(Stored data)
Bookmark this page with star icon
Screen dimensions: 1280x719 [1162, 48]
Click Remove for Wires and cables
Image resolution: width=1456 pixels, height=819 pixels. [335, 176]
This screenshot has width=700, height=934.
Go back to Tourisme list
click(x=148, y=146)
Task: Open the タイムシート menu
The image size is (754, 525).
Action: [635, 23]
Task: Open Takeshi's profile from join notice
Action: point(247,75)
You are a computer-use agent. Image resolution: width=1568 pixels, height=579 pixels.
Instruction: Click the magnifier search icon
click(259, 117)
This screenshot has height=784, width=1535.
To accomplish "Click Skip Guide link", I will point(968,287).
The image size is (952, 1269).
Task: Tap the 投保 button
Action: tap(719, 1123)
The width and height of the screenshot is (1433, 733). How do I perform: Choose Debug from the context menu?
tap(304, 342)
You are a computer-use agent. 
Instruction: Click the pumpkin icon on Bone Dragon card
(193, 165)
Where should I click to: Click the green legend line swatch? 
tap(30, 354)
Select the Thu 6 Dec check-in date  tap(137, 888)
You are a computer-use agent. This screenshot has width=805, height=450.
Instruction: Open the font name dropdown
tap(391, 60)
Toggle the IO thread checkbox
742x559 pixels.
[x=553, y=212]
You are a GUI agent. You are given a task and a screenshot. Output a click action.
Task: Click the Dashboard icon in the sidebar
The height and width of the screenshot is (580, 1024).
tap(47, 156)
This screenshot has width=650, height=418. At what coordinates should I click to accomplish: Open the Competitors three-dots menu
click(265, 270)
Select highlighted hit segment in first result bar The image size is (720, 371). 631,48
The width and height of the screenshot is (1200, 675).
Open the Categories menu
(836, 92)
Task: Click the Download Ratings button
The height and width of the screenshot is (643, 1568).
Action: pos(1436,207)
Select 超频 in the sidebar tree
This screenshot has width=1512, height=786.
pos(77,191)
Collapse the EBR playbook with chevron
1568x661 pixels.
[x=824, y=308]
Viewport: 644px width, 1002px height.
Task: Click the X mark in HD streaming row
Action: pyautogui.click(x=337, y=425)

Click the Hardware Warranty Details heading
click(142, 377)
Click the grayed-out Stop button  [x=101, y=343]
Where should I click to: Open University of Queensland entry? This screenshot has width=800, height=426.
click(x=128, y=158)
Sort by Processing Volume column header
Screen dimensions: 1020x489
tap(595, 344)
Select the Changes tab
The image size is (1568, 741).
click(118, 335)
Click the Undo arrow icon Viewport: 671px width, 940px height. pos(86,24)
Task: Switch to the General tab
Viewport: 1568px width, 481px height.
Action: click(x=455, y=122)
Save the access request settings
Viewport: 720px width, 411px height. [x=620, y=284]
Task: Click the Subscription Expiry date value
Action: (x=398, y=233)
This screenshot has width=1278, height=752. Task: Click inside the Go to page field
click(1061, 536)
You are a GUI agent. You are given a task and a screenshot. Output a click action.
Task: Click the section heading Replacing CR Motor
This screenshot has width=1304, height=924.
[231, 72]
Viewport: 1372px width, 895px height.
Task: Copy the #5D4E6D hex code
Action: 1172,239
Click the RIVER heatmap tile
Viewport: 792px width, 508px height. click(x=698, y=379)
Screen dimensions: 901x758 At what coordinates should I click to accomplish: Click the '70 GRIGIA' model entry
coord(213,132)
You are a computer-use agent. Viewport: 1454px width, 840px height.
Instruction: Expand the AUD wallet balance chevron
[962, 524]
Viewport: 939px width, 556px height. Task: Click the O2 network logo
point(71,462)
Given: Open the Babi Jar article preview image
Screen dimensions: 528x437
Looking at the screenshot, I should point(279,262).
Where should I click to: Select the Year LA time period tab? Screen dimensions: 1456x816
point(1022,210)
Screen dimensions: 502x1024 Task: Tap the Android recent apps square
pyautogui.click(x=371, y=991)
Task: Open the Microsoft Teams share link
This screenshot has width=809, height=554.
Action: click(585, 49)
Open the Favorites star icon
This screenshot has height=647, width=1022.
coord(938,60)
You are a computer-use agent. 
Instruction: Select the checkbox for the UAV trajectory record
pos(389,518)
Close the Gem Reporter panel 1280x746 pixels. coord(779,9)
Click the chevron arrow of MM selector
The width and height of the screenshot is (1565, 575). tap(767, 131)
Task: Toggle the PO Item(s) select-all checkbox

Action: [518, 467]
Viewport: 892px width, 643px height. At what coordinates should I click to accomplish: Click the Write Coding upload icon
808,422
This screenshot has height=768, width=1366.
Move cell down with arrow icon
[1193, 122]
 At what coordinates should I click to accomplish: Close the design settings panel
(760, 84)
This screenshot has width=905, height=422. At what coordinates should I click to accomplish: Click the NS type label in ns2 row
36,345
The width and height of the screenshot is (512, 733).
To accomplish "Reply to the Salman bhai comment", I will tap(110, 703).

**Exercise brief:** Transcribe every entry exactly.

**Response to this task:**
Bookmark this page with star icon
Screen dimensions: 1280x719 [1162, 48]
Click Remove for Wires and cables
Image resolution: width=1456 pixels, height=819 pixels. [335, 176]
This screenshot has width=700, height=934.
Go back to Tourisme list
click(x=148, y=146)
Task: Open the タイムシート menu
The image size is (754, 525).
Action: [635, 23]
Task: Open Takeshi's profile from join notice
Action: point(247,75)
You are a computer-use agent. Image resolution: width=1568 pixels, height=579 pixels.
Instruction: Click the magnifier search icon
click(259, 117)
This screenshot has height=784, width=1535.
To accomplish "Click Skip Guide link", I will point(968,287).
The image size is (952, 1269).
Task: Tap the 投保 button
Action: tap(719, 1123)
The width and height of the screenshot is (1433, 733). How do I perform: Choose Debug from the context menu?
tap(304, 342)
You are a computer-use agent. 
Instruction: Click the pumpkin icon on Bone Dragon card
(193, 165)
Where should I click to: Click the green legend line swatch? 
tap(30, 354)
Select the Thu 6 Dec check-in date  tap(137, 888)
You are a computer-use agent. This screenshot has width=805, height=450.
Instruction: Open the font name dropdown
tap(391, 60)
Toggle the IO thread checkbox
742x559 pixels.
[x=553, y=212]
You are a GUI agent. You are given a task and a screenshot. Output a click action.
Task: Click the Dashboard icon in the sidebar
The height and width of the screenshot is (580, 1024).
tap(47, 156)
This screenshot has width=650, height=418. At what coordinates should I click to accomplish: Open the Competitors three-dots menu
click(265, 270)
Select highlighted hit segment in first result bar The image size is (720, 371). 631,48
The width and height of the screenshot is (1200, 675).
Open the Categories menu
(836, 92)
Task: Click the Download Ratings button
The height and width of the screenshot is (643, 1568).
Action: pos(1436,207)
Select 超频 in the sidebar tree
This screenshot has width=1512, height=786.
pos(77,191)
Collapse the EBR playbook with chevron
1568x661 pixels.
[x=824, y=308]
Viewport: 644px width, 1002px height.
Task: Click the X mark in HD streaming row
Action: pyautogui.click(x=337, y=425)

Click the Hardware Warranty Details heading
click(142, 377)
Click the grayed-out Stop button  [x=101, y=343]
Where should I click to: Open University of Queensland entry? This screenshot has width=800, height=426.
click(x=128, y=158)
Sort by Processing Volume column header
Screen dimensions: 1020x489
tap(595, 344)
Select the Changes tab
The image size is (1568, 741).
click(118, 335)
Click the Undo arrow icon Viewport: 671px width, 940px height. pos(86,24)
Task: Switch to the General tab
Viewport: 1568px width, 481px height.
Action: click(x=455, y=122)
Save the access request settings
Viewport: 720px width, 411px height. [x=620, y=284]
Task: Click the Subscription Expiry date value
Action: (x=398, y=233)
This screenshot has width=1278, height=752. Task: Click inside the Go to page field
click(1061, 536)
You are a GUI agent. You are given a task and a screenshot. Output a click action.
Task: Click the section heading Replacing CR Motor
This screenshot has width=1304, height=924.
[231, 72]
Viewport: 1372px width, 895px height.
Task: Copy the #5D4E6D hex code
Action: 1172,239
Click the RIVER heatmap tile
Viewport: 792px width, 508px height. click(x=698, y=379)
Screen dimensions: 901x758 At what coordinates should I click to accomplish: Click the '70 GRIGIA' model entry
coord(213,132)
You are a computer-use agent. Viewport: 1454px width, 840px height.
Instruction: Expand the AUD wallet balance chevron
[962, 524]
Viewport: 939px width, 556px height. Task: Click the O2 network logo
point(71,462)
Given: Open the Babi Jar article preview image
Screen dimensions: 528x437
Looking at the screenshot, I should point(279,262).
Where should I click to: Select the Year LA time period tab? Screen dimensions: 1456x816
point(1022,210)
Screen dimensions: 502x1024 Task: Tap the Android recent apps square
pyautogui.click(x=371, y=991)
Task: Open the Microsoft Teams share link
This screenshot has width=809, height=554.
Action: click(585, 49)
Open the Favorites star icon
This screenshot has height=647, width=1022.
coord(938,60)
You are a computer-use agent. 
Instruction: Select the checkbox for the UAV trajectory record
pos(389,518)
Close the Gem Reporter panel 1280x746 pixels. coord(779,9)
Click the chevron arrow of MM selector
The width and height of the screenshot is (1565, 575). tap(767, 131)
Task: Toggle the PO Item(s) select-all checkbox

Action: [518, 467]
Viewport: 892px width, 643px height. At what coordinates should I click to accomplish: Click the Write Coding upload icon
808,422
This screenshot has height=768, width=1366.
Move cell down with arrow icon
[1193, 122]
 At what coordinates should I click to accomplish: Close the design settings panel
(760, 84)
This screenshot has width=905, height=422. At what coordinates should I click to accomplish: Click the NS type label in ns2 row
36,345
The width and height of the screenshot is (512, 733).
To accomplish "Reply to the Salman bhai comment", I will tap(110, 703).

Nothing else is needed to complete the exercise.